La résistance s’organise avant la deuxième guerre mondiale avec la mise en place d’une nouvelles Kastom un mouvement coutumier qui cherche à remettre en avant les principes nativistes traditionnels de Tanna. La coutume, dans les îles du Pacifique Sud et particulièrement en Mélanésie, est le terme qui regroupe la religion, les règles économiques, les arts… bref tous les éléments fondamentaux de la société traditionnelle.
L’origine du nom
C’est à ce moment là que prend naissance le John Frum. John Frum est peux être un pseudonyme. Ce personnage a probablement existé, un blanc américain arrivé un peu avant les autres, ou alors un GI qui fit quelques prédictions sur l’abondance matérielle qu’allait apporter les navires occidentaux.

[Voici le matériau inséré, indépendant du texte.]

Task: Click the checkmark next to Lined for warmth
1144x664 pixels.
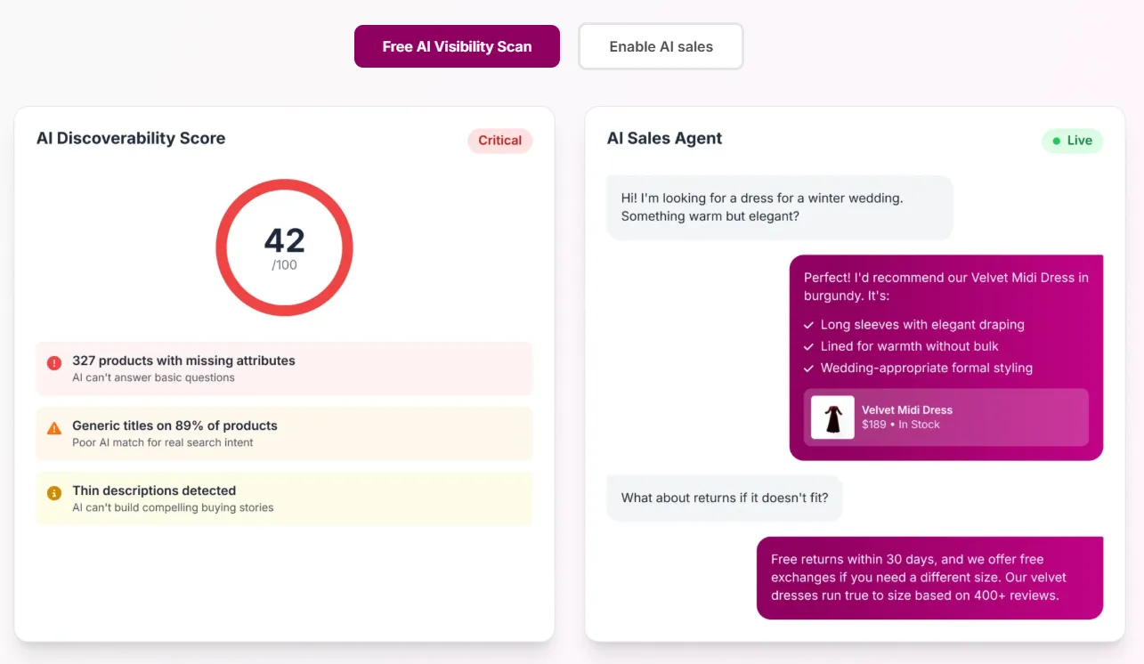Action: tap(808, 347)
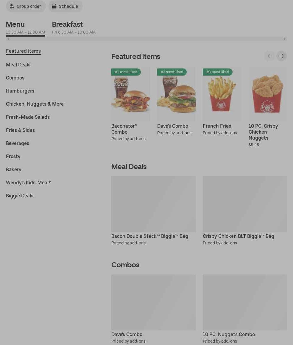Jump to Hamburgers category
Image resolution: width=293 pixels, height=345 pixels.
pos(20,91)
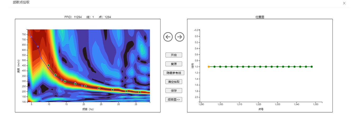
Task: Click the blue reference point near 5 Hz
Action: point(31,37)
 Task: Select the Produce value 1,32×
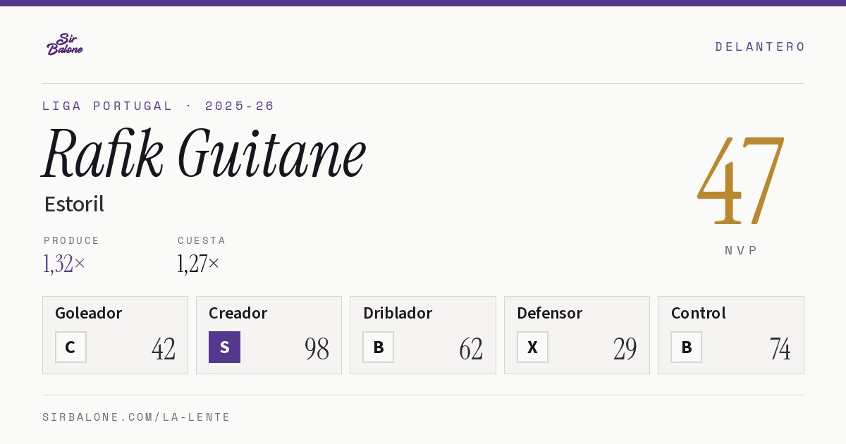click(x=64, y=264)
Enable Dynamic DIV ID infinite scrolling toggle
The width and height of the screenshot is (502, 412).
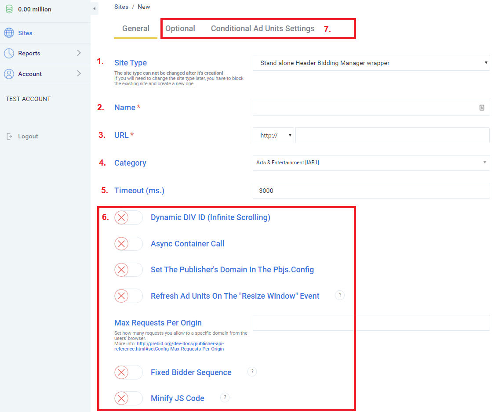128,217

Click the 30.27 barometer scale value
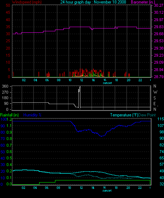coord(159,5)
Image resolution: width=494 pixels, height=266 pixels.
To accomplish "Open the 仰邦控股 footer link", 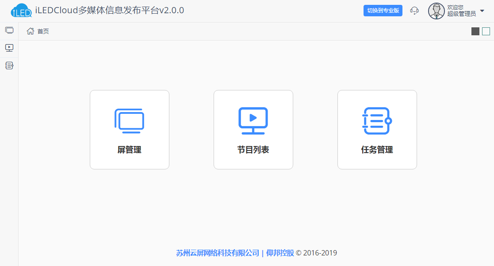I will 280,253.
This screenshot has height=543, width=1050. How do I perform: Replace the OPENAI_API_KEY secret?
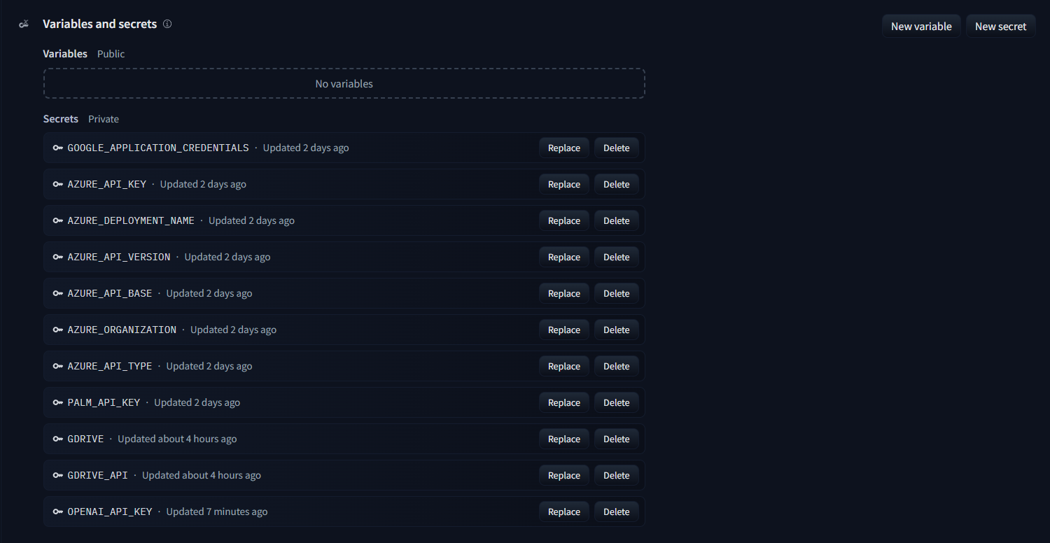click(x=564, y=512)
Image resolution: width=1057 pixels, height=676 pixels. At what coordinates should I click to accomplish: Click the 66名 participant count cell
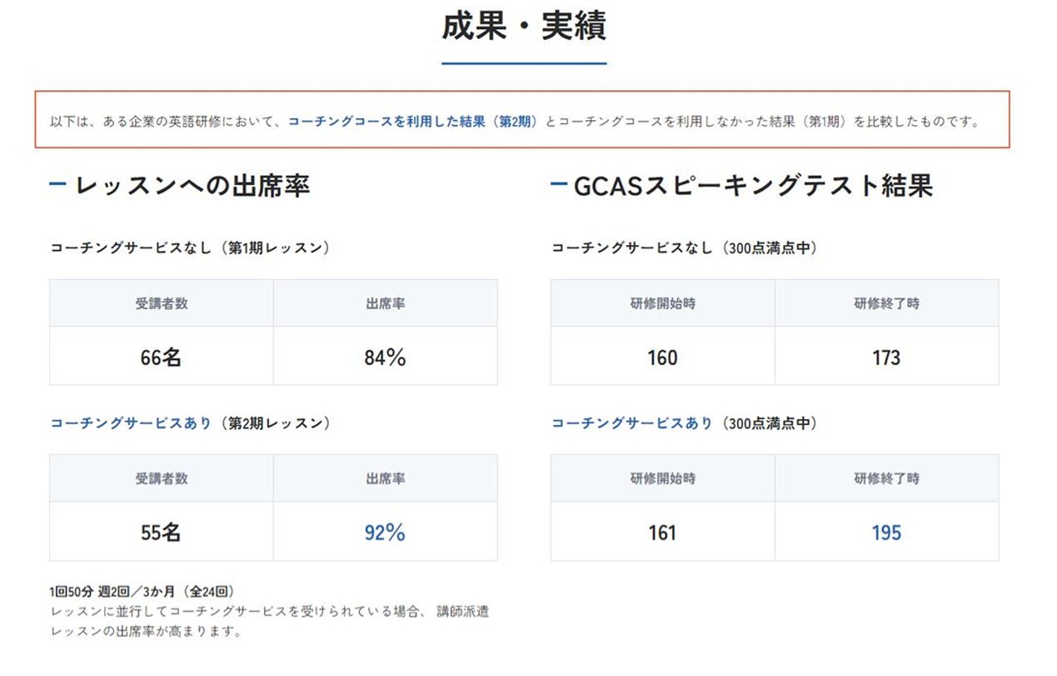[161, 358]
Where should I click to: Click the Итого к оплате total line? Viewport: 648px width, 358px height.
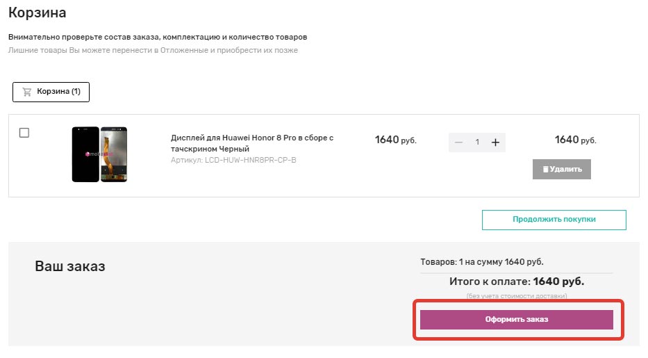[x=517, y=282]
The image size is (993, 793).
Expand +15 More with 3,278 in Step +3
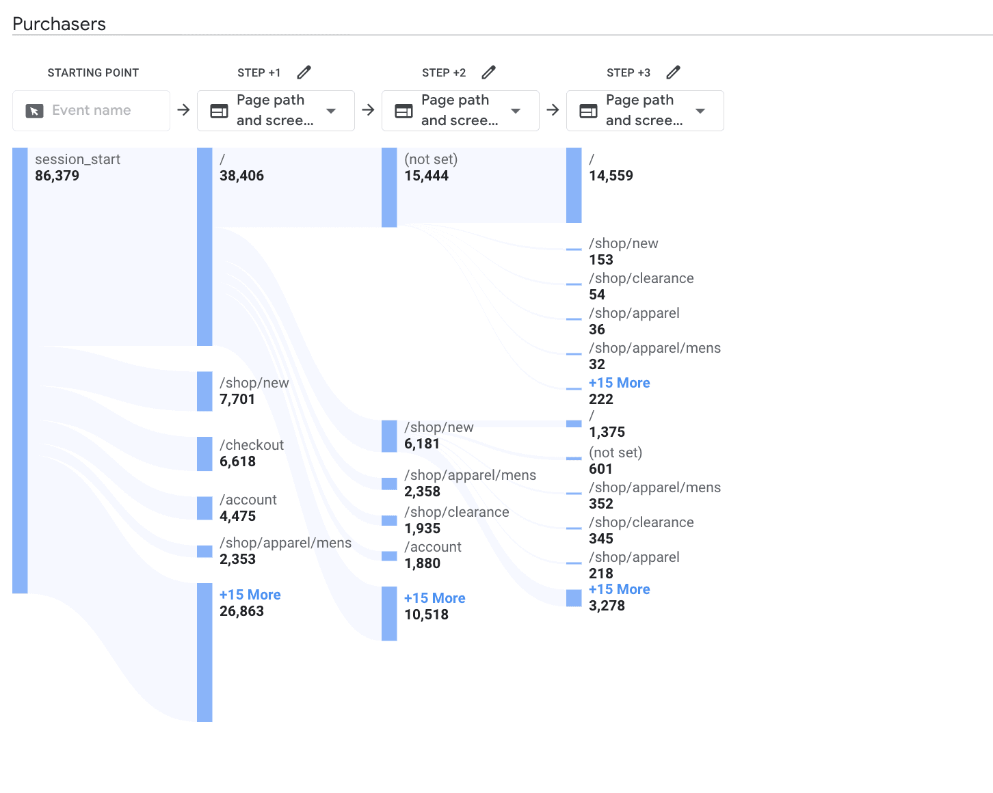[x=619, y=589]
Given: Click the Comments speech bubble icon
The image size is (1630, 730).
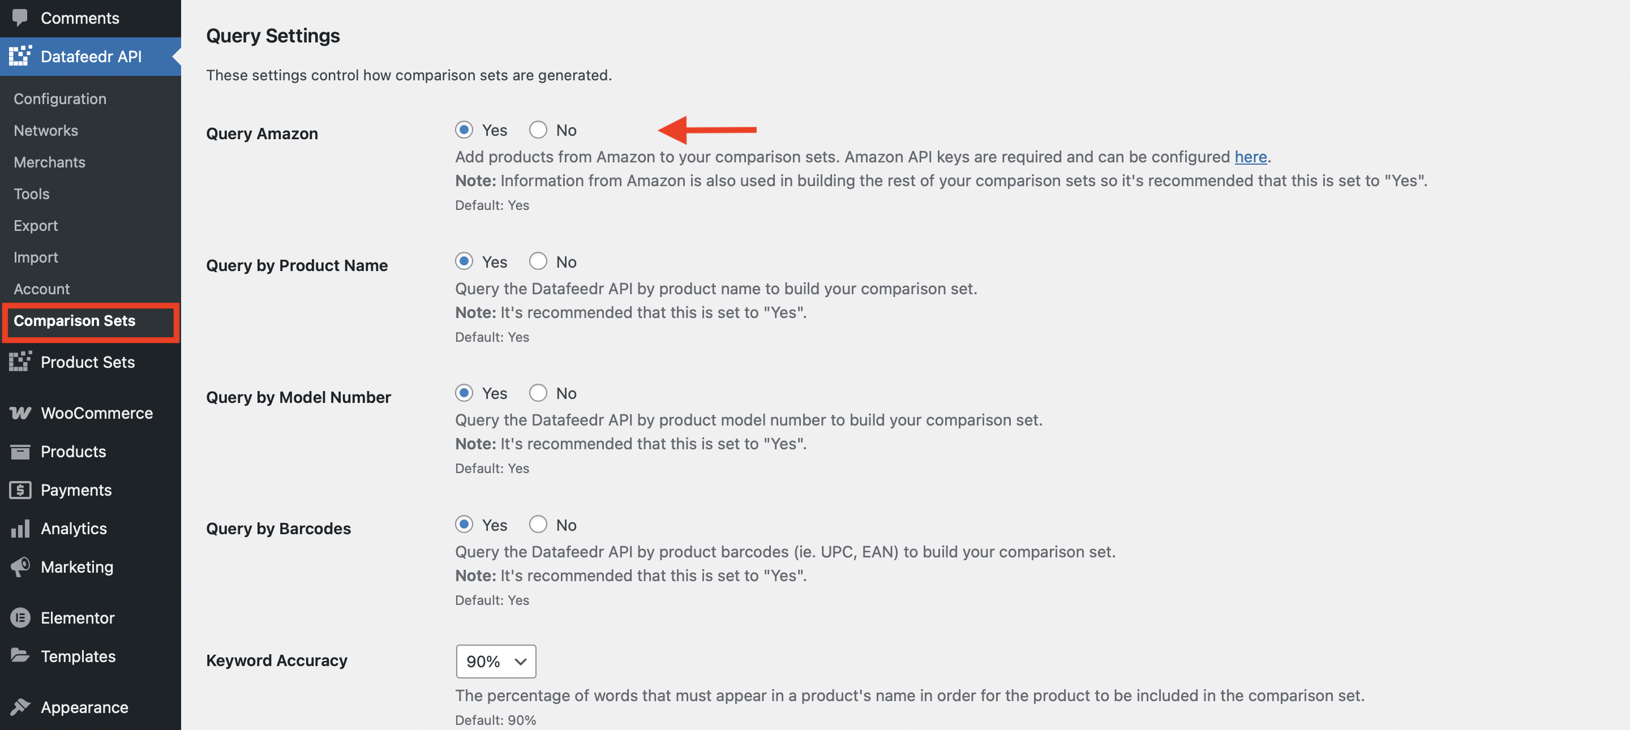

Les apparitions, source d’enracinement du mythe
En effet ce sont surtout les « apparitions », quelques années plus tard, qui vont légitimer une première fois le John Frum aux yeux des tribus. Plusieurs chefs vont avoir des apparitions en rêve. Un mélanésien dénommé Mancheri, aurait aussi contribué à lancer le mouvement, en se faisant passer pour le dieu Kerapenmun sous le pseudonyme de John Frum. Il promit à cette occasion lors de son apparition sur le Mont Tukosmeru, la demeure de Kerapenmun, des « maisons, vêtements, nourriture et transports »

Vers la fin des temps…
L’eschatologie, le discours sur la fin des temps, est aussi présente au cœur du John Frum et dans tous les cargos cults. En effet pour ceux qui l’ont vu en rêve, la « pirogue de Tanna voguera vers le Salut ». C’est-à-dire précisément que sur Tanna l’abondance sera confirmée et couplée avec le retour des morts parmis les vivants. A ce titre un peu plus tard les adeptes de John Frum se mettront à croire à son retour un 15 février… Ce qui donnera des défilés de la Tanna Army tous les 15 février !
Quand les prédictions deviennent réalité
Le John Frum va décoller avec l’arrivée des américains en 1942 lors de la seconde guerre mondiale. Les prédictions se réalisent, et massivement ! Le mouvement va alors tourner en un pro américanisme idolâtrique. . Les kaoboe (cow boys) sont une source d’inspiration concrète pour le mouvement, tout comme le Christ et l’Esprit Saint apporte un complément divin. La croix devient un symbole fort, avec 2 couleurs le rouge et le noir, qui relie les plus traditionalistes du mouvement à ceux déjà davantage occidentalisés.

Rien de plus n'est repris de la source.